### Extracted entries
□ □ □ □

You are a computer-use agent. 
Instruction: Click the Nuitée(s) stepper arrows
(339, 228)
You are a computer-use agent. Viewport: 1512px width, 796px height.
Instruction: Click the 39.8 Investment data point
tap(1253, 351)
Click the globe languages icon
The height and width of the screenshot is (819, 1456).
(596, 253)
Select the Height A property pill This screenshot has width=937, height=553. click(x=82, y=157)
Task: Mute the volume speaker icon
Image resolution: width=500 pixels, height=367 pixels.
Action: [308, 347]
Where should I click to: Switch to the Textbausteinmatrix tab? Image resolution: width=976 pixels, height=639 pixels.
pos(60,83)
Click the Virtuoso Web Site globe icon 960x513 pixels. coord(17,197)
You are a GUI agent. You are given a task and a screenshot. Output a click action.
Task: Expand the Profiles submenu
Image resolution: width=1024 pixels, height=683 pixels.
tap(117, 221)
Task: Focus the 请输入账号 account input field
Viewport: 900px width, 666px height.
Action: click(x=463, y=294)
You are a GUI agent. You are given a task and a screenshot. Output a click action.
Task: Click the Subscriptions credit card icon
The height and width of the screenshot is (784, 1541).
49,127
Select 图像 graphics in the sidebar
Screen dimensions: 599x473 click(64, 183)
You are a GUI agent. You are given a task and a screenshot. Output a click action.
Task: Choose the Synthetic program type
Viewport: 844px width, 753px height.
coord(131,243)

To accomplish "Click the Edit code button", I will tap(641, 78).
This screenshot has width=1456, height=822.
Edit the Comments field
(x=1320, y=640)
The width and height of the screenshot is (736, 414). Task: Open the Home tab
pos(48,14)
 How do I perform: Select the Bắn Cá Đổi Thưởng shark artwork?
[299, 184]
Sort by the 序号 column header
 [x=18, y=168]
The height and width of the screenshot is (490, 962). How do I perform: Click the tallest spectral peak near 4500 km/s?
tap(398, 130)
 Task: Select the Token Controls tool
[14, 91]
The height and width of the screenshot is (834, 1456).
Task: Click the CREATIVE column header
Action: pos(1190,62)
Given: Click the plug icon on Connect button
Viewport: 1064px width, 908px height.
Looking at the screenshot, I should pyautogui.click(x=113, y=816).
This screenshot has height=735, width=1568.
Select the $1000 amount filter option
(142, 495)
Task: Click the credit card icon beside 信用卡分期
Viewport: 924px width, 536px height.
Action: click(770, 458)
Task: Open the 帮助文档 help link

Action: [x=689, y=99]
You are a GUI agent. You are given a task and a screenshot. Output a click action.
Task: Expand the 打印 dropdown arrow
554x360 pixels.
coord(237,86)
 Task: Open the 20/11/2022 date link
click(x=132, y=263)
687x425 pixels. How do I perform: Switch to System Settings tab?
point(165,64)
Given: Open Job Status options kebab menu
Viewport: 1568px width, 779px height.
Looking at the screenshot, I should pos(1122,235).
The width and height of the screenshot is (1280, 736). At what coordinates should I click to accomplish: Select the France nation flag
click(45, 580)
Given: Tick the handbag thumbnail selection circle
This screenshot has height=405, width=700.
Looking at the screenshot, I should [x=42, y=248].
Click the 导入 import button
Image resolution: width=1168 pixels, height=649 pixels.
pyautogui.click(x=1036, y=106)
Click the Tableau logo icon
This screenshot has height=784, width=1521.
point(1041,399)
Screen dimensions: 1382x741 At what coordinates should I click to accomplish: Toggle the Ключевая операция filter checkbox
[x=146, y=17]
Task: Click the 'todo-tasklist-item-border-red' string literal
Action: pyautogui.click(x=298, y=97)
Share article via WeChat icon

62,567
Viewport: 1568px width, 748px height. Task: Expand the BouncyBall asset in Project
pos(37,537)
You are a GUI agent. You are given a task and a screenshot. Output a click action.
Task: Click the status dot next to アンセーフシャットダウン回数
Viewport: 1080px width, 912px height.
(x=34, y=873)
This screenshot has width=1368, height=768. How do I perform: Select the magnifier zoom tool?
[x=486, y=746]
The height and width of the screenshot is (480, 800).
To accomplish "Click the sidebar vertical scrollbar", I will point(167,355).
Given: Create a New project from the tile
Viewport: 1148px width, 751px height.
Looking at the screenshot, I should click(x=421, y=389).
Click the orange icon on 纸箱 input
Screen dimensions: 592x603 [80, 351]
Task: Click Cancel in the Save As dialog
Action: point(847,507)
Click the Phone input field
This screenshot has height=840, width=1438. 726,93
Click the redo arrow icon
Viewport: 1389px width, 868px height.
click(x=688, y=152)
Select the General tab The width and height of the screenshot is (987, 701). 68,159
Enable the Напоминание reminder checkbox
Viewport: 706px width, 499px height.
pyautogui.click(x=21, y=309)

□ □ □ □

### Assignment
Copy every line of the entries above in which "card" occurs.

### Task response
Task: Click the Subscriptions credit card icon
Task: Click the credit card icon beside 信用卡分期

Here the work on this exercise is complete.